G solvable iff G/N and N solvable.

now, I was able to do so, but I wasn't very happy with my proof.

==> the way I approached this was to form the images of the Gk/G(k+1) under the canonical homomorphism G-->G/N to prove G/N solvable. my reasoning was, that by the 3rd isomorphism theorem (Gk/N)/(G(k+1)/N) is isomorphic to Gk/G(k+1), so the normal series for G induced a normal series for G/N.

then for N, i used Nk = N∩Gk. proving normality was messy, though. one thing that i wondered about was, if you have a homomorphism φ, can you use arguments involving sets like xNx^-1 just as if N was an element of G? i think so, but i am not sure.

<== this way was easier, i just used the normal series for N, and then pre-images of the normal series for G/N. the asymmetry in the proof methods didn't sit well with me, though. and again, there was this ambiguity of "sets" versus "elements".

do any of you shining lights know a more elegant approach?

sorry if this isn't terribly clear. i can give more details if you wish.

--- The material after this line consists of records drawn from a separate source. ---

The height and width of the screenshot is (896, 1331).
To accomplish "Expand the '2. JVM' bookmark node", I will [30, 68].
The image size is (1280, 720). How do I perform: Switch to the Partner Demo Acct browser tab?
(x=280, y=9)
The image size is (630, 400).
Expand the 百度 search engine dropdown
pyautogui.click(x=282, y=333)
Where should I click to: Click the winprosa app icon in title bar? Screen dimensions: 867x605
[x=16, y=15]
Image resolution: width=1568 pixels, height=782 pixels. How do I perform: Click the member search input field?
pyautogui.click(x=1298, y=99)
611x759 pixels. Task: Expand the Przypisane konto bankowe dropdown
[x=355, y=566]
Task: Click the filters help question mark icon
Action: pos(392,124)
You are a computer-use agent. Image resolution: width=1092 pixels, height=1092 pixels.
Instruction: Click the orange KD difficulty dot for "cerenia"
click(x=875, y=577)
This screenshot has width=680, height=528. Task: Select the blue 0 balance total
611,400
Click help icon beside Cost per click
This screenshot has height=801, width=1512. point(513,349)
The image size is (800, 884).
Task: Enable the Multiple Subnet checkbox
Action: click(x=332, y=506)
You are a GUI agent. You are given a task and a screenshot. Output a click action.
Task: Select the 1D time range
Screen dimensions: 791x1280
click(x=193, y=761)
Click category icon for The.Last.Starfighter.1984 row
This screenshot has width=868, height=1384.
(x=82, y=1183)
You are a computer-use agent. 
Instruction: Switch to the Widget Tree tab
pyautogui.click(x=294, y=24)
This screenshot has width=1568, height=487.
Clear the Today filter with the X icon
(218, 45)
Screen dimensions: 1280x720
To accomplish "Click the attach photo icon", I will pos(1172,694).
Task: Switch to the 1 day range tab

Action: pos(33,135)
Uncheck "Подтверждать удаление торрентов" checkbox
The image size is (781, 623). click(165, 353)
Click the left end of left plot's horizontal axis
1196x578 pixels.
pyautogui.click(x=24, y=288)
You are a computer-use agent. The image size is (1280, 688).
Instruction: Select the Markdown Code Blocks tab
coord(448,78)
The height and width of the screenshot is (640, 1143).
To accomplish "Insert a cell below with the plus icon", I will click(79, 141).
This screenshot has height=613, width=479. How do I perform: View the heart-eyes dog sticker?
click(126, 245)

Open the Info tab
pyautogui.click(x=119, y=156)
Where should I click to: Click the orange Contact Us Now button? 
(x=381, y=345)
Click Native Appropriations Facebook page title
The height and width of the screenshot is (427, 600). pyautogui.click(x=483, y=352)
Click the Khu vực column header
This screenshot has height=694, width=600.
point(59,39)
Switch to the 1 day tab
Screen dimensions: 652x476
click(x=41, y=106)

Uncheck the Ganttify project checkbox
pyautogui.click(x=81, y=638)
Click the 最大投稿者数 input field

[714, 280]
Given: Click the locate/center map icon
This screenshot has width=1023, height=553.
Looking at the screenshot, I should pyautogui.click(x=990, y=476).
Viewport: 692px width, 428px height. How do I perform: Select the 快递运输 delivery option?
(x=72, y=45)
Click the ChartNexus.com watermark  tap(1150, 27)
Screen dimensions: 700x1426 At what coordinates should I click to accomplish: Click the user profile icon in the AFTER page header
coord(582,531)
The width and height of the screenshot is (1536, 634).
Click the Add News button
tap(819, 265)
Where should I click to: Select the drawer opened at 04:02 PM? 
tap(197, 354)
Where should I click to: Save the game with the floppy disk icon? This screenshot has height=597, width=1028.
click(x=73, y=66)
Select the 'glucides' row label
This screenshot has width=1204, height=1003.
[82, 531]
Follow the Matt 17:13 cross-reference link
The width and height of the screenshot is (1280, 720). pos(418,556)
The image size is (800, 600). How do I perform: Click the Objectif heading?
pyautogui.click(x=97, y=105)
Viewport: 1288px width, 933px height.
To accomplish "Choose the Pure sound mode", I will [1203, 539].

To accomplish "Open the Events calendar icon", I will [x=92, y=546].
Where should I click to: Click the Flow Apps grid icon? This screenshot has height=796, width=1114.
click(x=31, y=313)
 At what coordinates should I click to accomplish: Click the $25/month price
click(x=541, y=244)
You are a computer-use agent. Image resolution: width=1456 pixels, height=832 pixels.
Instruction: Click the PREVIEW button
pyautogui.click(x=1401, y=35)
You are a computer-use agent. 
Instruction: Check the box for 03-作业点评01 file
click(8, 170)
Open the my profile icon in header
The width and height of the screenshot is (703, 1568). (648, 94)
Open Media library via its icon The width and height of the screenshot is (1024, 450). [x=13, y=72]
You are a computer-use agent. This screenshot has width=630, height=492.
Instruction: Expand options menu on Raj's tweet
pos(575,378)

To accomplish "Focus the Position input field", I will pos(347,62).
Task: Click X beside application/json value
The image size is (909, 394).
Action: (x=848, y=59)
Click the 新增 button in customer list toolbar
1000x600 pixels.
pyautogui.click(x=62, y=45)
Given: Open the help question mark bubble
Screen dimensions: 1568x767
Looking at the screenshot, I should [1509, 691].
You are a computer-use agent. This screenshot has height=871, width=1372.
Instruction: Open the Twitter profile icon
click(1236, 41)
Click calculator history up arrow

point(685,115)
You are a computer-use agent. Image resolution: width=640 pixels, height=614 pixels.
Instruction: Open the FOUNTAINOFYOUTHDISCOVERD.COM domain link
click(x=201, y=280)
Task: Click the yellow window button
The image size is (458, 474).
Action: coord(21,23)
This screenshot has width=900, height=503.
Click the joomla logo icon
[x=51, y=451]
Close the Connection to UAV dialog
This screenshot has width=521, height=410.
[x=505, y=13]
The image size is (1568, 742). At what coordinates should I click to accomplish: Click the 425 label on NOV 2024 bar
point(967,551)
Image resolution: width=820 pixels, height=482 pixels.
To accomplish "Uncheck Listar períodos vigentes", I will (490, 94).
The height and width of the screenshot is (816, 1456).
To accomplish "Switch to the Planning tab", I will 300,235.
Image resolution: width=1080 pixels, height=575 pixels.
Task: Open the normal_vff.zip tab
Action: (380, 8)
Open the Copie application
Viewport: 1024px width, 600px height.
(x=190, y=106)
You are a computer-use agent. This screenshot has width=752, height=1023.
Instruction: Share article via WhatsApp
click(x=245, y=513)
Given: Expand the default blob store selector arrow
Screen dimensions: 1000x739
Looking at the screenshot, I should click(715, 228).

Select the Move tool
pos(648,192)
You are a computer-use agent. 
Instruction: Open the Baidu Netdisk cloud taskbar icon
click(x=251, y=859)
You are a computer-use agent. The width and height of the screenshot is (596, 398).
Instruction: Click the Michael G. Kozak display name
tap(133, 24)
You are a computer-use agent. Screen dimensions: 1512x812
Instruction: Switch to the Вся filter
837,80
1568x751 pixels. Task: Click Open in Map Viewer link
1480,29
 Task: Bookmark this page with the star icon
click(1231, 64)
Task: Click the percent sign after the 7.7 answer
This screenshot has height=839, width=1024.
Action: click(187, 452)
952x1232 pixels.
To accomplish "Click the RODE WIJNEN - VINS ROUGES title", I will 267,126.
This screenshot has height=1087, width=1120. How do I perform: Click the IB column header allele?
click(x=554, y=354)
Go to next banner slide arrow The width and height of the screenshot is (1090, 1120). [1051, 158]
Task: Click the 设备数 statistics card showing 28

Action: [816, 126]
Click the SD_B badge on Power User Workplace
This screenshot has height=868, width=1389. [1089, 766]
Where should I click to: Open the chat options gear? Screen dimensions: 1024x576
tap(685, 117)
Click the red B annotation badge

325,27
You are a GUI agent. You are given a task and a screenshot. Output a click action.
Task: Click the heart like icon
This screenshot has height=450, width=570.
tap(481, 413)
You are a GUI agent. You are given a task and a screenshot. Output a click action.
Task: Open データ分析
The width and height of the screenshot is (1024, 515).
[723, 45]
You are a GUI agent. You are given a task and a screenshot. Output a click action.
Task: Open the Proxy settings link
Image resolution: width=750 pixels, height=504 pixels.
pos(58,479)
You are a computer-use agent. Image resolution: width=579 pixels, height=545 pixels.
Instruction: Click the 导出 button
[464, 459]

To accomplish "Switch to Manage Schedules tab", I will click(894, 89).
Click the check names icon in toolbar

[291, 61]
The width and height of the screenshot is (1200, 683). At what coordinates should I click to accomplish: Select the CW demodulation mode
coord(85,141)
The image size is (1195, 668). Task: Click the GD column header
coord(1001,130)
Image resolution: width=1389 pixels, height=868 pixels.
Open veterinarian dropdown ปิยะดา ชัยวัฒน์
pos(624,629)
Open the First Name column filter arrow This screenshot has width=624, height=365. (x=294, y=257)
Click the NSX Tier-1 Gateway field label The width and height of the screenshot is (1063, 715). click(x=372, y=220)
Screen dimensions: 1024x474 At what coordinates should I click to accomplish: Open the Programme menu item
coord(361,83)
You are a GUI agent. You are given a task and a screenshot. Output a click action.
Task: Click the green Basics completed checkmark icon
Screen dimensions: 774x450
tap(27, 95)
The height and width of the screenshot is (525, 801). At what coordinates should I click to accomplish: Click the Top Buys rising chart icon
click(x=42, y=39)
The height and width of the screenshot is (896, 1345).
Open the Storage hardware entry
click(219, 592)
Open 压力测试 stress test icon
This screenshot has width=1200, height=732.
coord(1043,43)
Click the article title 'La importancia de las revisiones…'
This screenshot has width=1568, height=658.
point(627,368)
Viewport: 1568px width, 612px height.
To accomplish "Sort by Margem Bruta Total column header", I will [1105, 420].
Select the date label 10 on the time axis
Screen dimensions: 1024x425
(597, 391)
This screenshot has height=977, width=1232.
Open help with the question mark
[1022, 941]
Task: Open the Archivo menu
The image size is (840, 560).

Not sure. Your proof looks good. Here is a shot at simplification.

Show that the commutator subgroup of G/H is isomorphic to the commutator subgroup of G mod the commutator subgroup of H.

One gets a sequence of exact sequences of commutator subgroups.

1 -> H_i -> G_i -> G_i/H_i ->1

if H_i is trivial and G_i/H_i is trivial then G_i must be trivial.

If G_i is trivial H_i must be trivial and so G_i/H_i must also be trivial.

Is there a mistake here?

 

[Deveno]

i like that. homomorphisms preserve commutators, so [Hg1,Hg2] = [φ(g1), φ(g2)] = φ[g1,g2], and
([Hk,Hk])([g1,g2] = ([φ(Gk),φ(Gk)])[g1,g2] <--> [φ(Gk)g1,φ(Gk)g2] = [(Hk)g1,(Hk)g2] = φ([g1,g2]) is the desired isomorphism, no?